+++ Vorliegender Textauszug

Während in vielen verschiedenen politischen Prozessen ehrgeizige Schutzziele vorgeschlagen wurden, erschweren praktische Fragen wie die Ernährung der wachsenden menschlichen Bevölkerung der Erde das Erreichen solcher Ziele, denn: Naturschutz und Nahrungsmittelproduktion konkurrieren um die gleichen Flächen.
Eine neue Studie eines internationalen Wissenschaftlerteams unter der Leitung des IIASA untersucht erstmals so ehrgeizige Politikziele wie die Umkehrung globaler Biodiversitätstrends und zeigt auf, wie zukünftige Wege zur Erreichung dieses Ziels aussehen könnten.

++++++
+++ Bereitgestellte Daten

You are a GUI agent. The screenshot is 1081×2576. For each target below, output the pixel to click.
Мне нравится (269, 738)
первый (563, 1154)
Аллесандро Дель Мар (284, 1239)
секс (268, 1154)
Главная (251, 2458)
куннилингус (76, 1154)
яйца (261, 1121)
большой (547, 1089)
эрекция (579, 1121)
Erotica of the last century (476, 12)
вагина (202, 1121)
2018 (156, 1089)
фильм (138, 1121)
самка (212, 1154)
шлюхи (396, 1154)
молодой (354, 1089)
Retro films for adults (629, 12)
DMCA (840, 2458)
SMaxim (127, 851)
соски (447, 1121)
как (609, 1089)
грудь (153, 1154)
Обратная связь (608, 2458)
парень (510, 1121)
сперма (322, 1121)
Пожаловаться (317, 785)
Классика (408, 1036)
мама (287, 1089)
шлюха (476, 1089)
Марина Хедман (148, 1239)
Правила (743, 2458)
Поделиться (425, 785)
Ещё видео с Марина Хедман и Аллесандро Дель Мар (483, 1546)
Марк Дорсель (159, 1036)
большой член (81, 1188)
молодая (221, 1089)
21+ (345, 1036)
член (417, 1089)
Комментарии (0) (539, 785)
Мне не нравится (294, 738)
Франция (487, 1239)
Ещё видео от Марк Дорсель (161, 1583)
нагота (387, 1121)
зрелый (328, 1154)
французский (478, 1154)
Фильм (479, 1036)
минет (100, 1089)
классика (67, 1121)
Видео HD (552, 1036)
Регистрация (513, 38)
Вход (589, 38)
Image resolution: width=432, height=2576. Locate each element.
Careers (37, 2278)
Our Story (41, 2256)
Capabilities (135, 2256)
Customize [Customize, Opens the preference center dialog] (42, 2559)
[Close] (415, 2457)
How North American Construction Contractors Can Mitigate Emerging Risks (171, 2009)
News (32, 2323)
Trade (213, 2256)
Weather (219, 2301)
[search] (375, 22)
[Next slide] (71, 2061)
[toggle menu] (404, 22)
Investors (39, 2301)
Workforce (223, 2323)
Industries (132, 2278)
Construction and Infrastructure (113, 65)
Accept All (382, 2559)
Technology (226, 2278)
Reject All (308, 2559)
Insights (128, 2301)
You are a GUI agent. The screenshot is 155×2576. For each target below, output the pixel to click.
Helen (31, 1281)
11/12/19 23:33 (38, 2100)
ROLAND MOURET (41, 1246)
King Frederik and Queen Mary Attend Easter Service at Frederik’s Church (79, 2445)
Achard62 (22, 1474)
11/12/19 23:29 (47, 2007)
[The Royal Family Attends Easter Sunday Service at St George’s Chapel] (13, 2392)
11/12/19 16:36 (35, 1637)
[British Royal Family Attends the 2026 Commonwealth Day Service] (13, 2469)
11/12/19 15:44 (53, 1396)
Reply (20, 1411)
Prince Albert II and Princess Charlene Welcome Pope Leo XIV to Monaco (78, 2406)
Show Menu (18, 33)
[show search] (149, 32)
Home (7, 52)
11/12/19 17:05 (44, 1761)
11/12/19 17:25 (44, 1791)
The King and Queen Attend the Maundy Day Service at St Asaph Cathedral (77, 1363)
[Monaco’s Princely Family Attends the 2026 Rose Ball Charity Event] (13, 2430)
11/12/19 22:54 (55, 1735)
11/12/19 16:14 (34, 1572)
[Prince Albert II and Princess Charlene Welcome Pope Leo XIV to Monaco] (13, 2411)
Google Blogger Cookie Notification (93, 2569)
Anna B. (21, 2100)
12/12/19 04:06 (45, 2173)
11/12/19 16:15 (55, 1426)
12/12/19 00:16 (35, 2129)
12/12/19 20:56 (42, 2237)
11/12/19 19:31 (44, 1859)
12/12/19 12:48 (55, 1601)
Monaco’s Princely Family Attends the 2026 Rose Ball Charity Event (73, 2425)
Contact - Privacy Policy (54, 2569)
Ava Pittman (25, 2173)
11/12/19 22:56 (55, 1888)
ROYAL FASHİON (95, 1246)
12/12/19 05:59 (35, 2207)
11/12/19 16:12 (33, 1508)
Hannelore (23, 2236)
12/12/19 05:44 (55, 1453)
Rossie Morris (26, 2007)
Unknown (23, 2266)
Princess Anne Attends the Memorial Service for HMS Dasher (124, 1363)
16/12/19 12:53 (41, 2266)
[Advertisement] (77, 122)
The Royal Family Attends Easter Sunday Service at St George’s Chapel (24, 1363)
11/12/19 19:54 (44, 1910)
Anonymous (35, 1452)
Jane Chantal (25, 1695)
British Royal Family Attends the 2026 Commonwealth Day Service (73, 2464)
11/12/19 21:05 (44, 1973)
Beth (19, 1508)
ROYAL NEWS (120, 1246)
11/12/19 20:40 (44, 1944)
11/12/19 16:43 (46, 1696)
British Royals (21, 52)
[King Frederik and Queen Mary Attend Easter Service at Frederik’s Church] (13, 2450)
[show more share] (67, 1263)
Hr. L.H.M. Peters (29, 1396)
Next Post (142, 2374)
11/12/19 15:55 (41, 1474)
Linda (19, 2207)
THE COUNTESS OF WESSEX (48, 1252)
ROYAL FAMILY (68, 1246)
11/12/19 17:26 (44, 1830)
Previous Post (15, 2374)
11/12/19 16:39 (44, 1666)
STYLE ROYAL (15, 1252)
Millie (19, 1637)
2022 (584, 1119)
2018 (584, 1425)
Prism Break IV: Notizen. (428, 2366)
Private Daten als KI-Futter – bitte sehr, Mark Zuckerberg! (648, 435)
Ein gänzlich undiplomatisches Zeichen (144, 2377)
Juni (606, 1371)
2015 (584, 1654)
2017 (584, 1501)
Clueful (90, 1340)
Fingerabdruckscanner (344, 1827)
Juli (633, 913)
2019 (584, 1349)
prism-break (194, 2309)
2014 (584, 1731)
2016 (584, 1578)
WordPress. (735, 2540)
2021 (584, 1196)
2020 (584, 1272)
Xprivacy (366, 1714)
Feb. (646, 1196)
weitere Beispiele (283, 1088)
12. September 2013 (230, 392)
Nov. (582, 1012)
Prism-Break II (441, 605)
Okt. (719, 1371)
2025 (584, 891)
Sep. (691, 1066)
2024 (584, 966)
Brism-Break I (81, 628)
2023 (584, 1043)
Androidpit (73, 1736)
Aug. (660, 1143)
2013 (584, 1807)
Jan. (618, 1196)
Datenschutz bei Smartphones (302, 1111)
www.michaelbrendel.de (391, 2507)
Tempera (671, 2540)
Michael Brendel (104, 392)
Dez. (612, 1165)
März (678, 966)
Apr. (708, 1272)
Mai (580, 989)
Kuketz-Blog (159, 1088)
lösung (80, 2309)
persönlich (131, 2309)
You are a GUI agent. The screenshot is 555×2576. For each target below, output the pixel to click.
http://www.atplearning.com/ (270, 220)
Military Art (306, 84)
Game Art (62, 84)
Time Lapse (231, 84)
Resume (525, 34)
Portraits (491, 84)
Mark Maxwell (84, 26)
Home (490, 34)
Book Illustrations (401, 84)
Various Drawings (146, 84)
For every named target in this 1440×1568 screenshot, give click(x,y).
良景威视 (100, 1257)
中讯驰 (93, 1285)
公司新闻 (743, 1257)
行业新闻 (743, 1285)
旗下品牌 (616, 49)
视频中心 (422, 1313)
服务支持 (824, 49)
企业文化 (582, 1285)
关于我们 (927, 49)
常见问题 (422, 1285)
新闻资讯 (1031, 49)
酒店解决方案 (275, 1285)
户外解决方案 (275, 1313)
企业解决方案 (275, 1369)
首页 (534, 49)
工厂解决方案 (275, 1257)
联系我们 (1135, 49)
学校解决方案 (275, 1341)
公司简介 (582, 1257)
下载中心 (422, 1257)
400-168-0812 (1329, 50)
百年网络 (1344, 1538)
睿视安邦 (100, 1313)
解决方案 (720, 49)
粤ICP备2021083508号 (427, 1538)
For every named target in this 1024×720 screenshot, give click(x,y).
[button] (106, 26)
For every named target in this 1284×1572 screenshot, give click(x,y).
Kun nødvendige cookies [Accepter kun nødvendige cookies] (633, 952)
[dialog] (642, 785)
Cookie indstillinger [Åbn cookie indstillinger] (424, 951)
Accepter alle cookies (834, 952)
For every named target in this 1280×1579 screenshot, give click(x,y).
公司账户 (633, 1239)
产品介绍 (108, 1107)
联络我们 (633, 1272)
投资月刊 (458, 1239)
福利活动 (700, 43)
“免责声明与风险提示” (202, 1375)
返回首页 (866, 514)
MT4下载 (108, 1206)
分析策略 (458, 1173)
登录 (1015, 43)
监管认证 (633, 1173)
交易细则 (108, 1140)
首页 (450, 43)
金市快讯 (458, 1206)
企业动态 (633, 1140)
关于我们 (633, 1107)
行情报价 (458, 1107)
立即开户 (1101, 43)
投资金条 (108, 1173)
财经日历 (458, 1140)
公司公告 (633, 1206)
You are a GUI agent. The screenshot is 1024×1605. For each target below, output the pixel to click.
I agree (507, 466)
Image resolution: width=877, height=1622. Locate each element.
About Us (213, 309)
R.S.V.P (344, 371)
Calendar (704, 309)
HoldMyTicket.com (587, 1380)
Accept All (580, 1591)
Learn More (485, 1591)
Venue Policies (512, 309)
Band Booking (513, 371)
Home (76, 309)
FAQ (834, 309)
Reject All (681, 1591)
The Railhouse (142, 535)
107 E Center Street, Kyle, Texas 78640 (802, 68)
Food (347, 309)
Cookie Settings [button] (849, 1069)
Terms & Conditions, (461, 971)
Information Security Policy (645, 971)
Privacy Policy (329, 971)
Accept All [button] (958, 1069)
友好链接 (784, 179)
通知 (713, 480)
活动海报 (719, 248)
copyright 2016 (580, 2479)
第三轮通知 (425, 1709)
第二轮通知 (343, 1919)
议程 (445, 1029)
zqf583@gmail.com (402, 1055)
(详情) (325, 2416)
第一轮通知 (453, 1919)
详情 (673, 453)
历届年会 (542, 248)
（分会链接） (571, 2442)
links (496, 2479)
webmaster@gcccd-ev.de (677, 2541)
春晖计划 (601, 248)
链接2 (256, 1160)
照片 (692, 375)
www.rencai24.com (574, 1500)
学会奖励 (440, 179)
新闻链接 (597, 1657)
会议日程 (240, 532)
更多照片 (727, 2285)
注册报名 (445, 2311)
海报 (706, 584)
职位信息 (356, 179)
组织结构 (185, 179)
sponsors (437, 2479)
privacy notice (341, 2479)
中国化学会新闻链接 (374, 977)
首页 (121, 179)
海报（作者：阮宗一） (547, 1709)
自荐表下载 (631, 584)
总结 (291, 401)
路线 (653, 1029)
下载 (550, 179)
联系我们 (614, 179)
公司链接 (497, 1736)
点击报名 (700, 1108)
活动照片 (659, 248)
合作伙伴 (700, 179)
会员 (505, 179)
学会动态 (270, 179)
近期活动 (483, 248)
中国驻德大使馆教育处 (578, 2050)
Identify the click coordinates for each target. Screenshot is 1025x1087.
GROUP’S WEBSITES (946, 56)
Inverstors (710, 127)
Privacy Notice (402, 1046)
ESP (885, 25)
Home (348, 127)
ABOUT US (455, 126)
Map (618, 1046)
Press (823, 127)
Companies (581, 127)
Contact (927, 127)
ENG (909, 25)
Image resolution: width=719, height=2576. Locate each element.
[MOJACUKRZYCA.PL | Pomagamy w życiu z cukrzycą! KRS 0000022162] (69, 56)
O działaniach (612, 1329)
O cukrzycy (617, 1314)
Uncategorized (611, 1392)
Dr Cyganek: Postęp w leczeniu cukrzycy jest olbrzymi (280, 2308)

++++++

* **Aufgabenstellung**
Beantworten Sie die folgenden Fragen anhand des Textauszugs:
(a) Welche zwei Bereiche konkurrieren um die gleichen Flächen?
(b) Unter wessen Leitung steht das internationale Wissenschaftlerteam?
(c) Welches ehrgeizige Politikziel untersucht die neue Studie?

* **Ergebnis**
(a) Naturschutz und Nahrungsmittelproduktion
(b) Unter der Leitung des IIASA
(c) Die Umkehrung globaler Biodiversitätstrends